*** Opening of Materials provided ***

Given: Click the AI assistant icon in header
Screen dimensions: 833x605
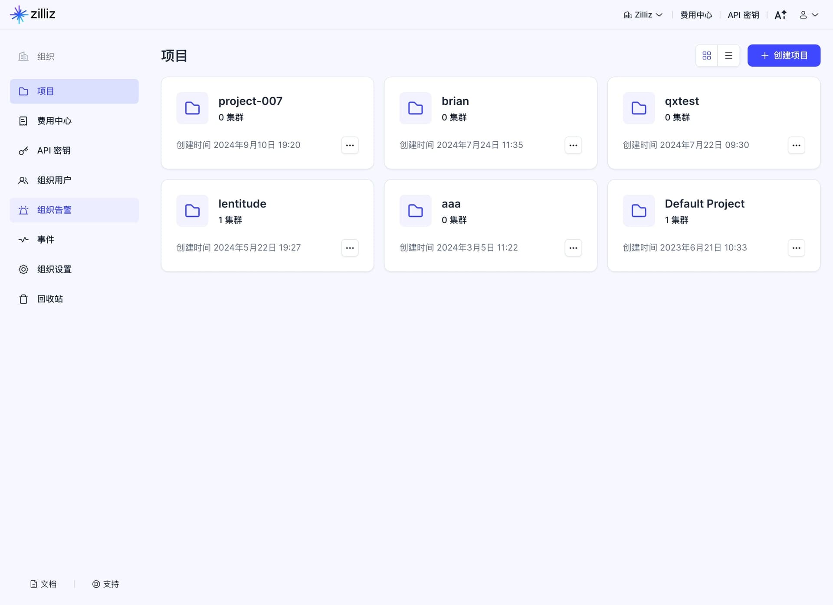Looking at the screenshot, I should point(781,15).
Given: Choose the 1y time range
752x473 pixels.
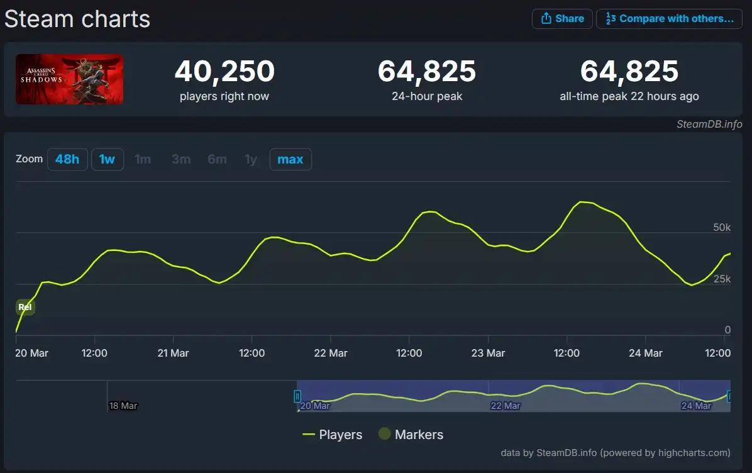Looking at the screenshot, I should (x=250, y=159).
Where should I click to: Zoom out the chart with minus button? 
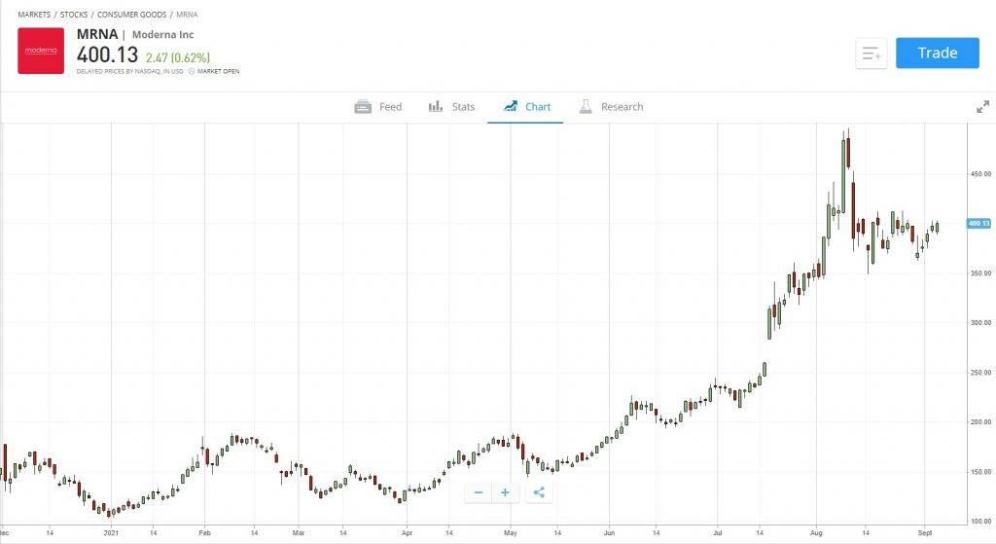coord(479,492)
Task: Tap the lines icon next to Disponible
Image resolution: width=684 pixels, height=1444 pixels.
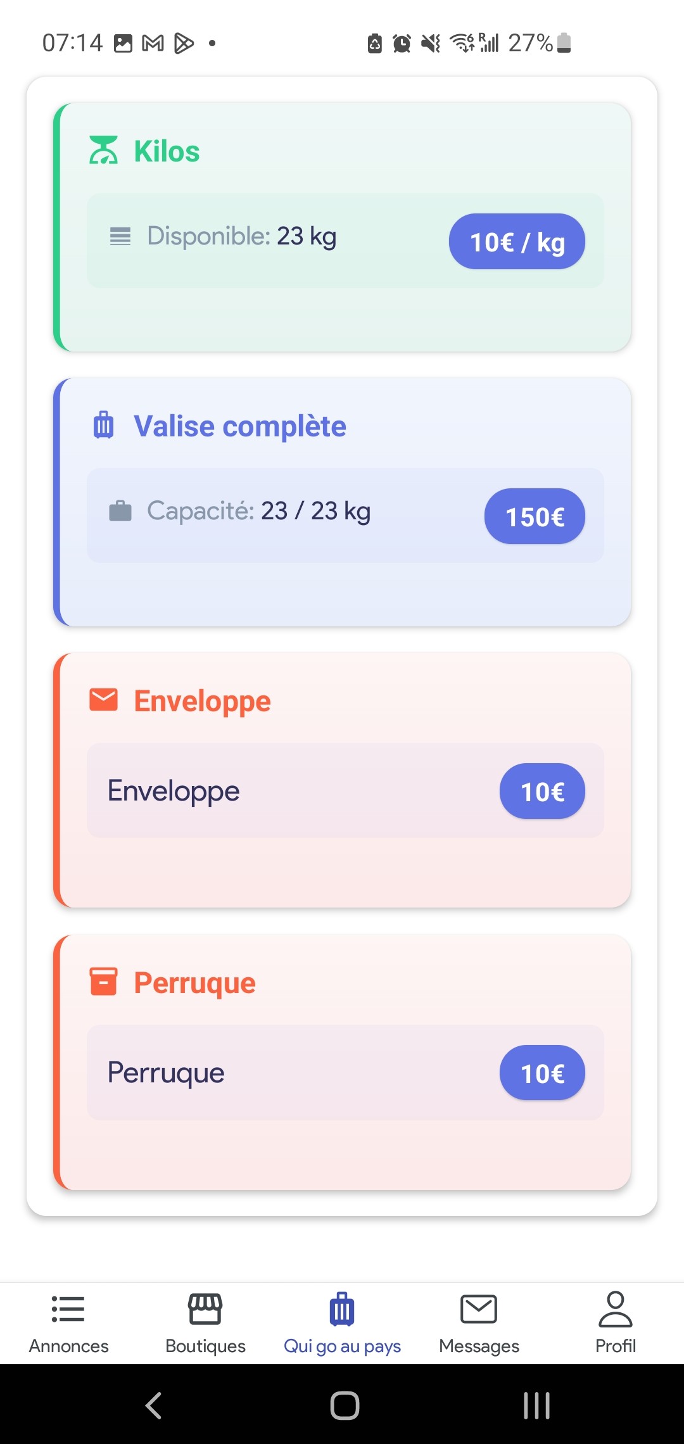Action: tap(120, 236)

*** Close of Materials provided ***
*** Opening of Materials provided ***

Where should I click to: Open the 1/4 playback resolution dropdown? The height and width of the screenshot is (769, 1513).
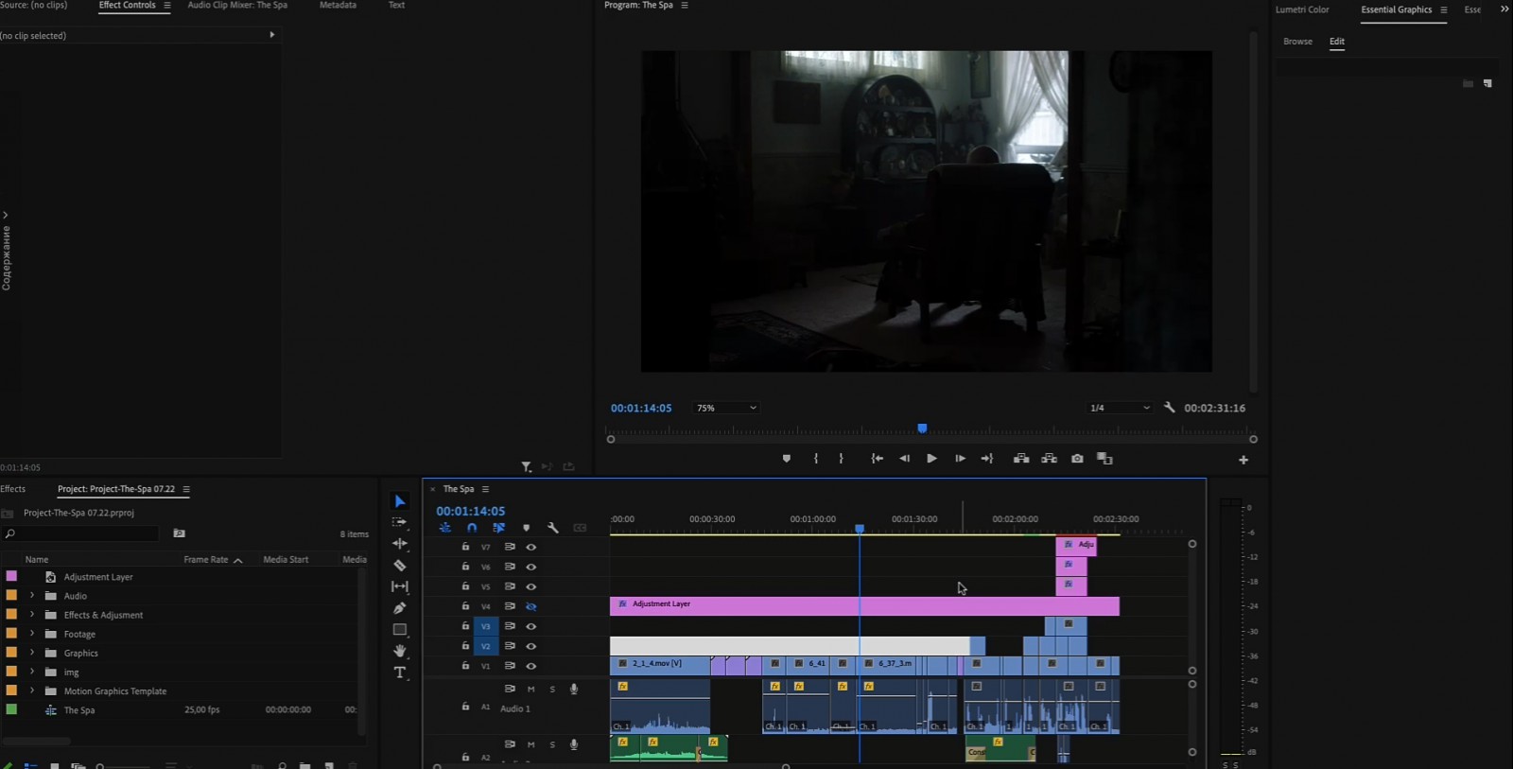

*** Close of Materials provided ***

§ Exercise requirements: For the material above, give again only the lines starting at the line that contains "Given: Click the AI assistant icon in header" and ending at the line that contains "Task: Tap the lines icon next to Disponible". Pictures do not belong in the copy.

§ Task result:
Given: Click the AI assistant icon in header
Screen dimensions: 833x605
Looking at the screenshot, I should point(781,15).
Given: Choose the 1y time range
752x473 pixels.
Looking at the screenshot, I should (x=250, y=159).
Where should I click to: Zoom out the chart with minus button? 
coord(479,492)
Task: Tap the lines icon next to Disponible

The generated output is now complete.